I wrote down the code to find the corresponding substrings in the list of long string lists.

Substrings are listed and have a length of 7 nucleotides.

So, in the list from AAAAAAA to TTTTTTTT there are 16384 motifs (substrings) rearranging A, C, G, T.

This code has a for loop for a list of substrings and a list of lists of long strings nested inside.

It works fine, but because of the list of lists with 12,000 lines, the code is very slow.

In other words, to provide information about AAAAAAA and the next, which is AAAAAAC, takes 2 minutes.

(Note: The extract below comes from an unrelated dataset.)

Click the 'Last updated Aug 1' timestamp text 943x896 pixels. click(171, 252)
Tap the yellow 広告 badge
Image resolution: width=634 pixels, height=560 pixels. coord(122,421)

so it takes 16384 motives to go through 12000 lines in 2 minutes, it will take (16384 * 2 == 32768 min → 546 hours → 22 days ...)

I use scipy and numpy to get Pvalues ​​values.

What I want counts the number of presence and absence of substrings in the sequence list

The list of long lines and code is as follows:

list_of_lists_long = [ [BGN, -0.054, AGGCAGCTGCAGCCACCGCGGGGCCTCAGTGGGGGTCTCTGG....] [ABCB7, 0.109, GTCACATAAGACATTTTCTTTTTTTGTTGTTTTGGACTACAT....] [GPR143, -0.137, AGGGGATGTGCTGGGGGTCCAGACCCCATATTCCTCAGACTC....] [PLP2, -0.535, GCGAACTTCCCTCATTTCTCTCTGCAATCTGCAAATAACTCC....] [VSIG4, 0.13, AAATGCCCCATTAGGCCAGGATCTGCTGACATAATTGCCTAG....] [CCNB3, -0.071, CAGCAGCCACAGGGCTAAGCATGCATGTTAACAGGATCGGGA....] [TCEAL3, 0.189, TGCCTTTGGCCTTCCATTCTGATTTCTCTGATGAGAATACGA....] ....] #12000 lines

Is there faster logic for faster code execution?

I need your help!

Thanks in advance.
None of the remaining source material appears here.